-------- RECORDS SHOWN

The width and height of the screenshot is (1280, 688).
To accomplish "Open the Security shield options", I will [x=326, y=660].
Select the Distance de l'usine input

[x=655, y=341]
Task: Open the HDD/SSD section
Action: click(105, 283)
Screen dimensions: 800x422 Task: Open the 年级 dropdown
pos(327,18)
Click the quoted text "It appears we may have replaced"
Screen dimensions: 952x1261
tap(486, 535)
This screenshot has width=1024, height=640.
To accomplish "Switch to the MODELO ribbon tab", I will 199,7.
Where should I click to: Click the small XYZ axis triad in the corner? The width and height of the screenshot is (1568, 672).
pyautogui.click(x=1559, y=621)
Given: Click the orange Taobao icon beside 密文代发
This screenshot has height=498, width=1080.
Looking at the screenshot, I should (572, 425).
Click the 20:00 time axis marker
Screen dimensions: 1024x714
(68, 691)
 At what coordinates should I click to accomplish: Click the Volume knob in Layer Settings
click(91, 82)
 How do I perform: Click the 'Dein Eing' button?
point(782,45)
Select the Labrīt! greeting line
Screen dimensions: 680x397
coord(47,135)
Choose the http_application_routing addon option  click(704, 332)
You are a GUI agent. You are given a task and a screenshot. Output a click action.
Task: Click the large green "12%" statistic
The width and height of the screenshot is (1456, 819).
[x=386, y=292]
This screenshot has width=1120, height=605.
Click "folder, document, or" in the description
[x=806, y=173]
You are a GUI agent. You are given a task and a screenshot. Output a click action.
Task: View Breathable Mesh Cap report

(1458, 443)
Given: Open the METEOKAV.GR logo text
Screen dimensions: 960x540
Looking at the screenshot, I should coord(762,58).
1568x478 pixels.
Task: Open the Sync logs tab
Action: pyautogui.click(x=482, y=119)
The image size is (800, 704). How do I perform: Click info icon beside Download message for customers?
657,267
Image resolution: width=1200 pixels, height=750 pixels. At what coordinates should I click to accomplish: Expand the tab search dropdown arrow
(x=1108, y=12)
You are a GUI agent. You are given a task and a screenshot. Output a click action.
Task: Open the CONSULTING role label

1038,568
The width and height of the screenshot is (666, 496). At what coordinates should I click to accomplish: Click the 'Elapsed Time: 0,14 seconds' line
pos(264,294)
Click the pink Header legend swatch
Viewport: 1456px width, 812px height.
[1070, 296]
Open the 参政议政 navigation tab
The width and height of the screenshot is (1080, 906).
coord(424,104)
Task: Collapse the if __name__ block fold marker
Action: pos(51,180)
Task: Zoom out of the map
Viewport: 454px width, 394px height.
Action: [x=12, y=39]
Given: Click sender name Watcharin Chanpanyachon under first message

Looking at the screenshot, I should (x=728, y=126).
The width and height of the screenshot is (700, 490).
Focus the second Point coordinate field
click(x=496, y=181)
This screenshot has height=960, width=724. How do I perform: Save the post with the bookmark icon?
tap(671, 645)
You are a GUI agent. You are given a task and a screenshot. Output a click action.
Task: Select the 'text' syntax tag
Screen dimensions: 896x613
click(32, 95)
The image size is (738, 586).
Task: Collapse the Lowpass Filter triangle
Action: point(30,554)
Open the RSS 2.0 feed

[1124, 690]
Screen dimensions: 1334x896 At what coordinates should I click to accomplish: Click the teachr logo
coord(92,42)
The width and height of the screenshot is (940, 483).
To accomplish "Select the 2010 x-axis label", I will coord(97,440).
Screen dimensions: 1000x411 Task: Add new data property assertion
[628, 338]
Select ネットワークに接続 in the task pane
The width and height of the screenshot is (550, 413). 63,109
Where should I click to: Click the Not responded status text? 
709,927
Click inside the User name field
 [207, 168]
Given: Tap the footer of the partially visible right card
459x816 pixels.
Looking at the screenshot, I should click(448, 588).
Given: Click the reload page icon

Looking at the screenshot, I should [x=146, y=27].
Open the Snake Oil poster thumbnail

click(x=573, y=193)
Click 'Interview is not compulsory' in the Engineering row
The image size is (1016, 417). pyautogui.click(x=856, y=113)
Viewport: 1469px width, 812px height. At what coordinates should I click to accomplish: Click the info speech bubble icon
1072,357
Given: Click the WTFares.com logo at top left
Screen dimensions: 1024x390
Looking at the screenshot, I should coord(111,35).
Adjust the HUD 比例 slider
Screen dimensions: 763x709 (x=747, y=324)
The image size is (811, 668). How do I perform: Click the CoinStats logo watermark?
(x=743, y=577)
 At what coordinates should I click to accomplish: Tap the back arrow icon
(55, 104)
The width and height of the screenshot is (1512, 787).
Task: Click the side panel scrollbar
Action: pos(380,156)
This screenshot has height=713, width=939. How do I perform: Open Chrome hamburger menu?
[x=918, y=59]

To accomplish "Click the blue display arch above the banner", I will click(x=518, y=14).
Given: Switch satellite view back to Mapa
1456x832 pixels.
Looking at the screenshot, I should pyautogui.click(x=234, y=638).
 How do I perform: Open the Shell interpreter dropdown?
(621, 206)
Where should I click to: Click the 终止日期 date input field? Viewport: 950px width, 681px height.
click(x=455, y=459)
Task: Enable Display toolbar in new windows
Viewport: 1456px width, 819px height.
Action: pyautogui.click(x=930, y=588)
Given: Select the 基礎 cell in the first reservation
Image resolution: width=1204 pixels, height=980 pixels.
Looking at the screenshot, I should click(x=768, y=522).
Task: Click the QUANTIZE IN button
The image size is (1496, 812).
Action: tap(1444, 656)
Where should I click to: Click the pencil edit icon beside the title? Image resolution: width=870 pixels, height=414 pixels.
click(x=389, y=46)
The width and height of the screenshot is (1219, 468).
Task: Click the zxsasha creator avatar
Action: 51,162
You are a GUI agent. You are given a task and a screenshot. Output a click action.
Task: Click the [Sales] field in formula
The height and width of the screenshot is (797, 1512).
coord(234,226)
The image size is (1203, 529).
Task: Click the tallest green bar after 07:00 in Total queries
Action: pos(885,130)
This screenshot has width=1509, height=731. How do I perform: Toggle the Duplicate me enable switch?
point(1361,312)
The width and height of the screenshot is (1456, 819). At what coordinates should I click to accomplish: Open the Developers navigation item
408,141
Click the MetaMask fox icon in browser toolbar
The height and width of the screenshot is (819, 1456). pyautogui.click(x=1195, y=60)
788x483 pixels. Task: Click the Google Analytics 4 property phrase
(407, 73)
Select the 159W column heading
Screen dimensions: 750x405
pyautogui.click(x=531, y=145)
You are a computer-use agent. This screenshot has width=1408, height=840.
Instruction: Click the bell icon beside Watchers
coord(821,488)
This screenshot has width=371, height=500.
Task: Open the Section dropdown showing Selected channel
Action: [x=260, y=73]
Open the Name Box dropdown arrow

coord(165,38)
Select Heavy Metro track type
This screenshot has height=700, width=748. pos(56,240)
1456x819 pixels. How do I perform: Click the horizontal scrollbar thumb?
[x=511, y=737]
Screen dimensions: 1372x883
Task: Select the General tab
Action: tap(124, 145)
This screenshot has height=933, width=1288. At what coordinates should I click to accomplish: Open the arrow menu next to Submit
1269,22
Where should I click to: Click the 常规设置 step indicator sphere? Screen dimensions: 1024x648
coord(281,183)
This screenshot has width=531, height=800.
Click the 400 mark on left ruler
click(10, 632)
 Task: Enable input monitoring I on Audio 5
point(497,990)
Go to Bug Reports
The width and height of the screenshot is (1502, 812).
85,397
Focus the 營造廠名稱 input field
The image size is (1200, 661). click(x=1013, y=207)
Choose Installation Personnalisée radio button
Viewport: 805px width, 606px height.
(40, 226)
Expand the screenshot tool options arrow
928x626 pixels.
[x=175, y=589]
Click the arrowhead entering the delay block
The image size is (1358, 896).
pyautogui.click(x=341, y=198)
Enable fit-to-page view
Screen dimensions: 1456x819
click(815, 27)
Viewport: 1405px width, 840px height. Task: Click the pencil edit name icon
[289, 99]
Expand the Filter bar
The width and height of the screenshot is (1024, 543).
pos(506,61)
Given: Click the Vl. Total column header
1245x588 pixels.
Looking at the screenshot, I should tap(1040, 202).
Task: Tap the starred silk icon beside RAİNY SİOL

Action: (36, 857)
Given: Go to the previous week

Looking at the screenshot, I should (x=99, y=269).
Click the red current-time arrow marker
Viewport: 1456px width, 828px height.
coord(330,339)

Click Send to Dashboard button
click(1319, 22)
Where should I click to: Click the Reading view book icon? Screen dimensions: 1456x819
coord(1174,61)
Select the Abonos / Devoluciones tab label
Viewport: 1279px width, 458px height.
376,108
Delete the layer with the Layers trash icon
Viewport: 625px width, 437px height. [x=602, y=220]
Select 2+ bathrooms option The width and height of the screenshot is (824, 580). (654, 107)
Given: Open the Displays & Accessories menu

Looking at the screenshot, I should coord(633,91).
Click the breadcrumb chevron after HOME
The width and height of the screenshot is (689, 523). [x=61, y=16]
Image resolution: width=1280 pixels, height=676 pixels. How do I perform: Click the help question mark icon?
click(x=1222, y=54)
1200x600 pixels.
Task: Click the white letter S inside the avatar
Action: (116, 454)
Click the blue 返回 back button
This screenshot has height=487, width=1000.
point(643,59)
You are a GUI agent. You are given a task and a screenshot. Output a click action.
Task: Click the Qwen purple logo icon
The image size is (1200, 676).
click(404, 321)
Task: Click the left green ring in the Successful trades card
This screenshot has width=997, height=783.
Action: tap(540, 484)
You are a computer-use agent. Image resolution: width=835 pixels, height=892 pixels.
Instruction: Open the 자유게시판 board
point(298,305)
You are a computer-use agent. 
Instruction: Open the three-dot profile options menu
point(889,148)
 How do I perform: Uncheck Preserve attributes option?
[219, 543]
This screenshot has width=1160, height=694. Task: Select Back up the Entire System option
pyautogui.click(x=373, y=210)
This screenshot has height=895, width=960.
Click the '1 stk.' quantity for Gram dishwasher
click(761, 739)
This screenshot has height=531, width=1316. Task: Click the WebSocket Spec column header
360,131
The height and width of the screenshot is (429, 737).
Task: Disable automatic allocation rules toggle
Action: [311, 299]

----------------

-- CHALLENGE --
Gather every line above that contains the word "info". Copy each of those lines out in full.

-- ANSWER TO THE PROBLEM --
The image size is (800, 704). How do I perform: Click info icon beside Download message for customers?
Viewport: 1469px width, 812px height. At what coordinates should I click to accomplish: Click the info speech bubble icon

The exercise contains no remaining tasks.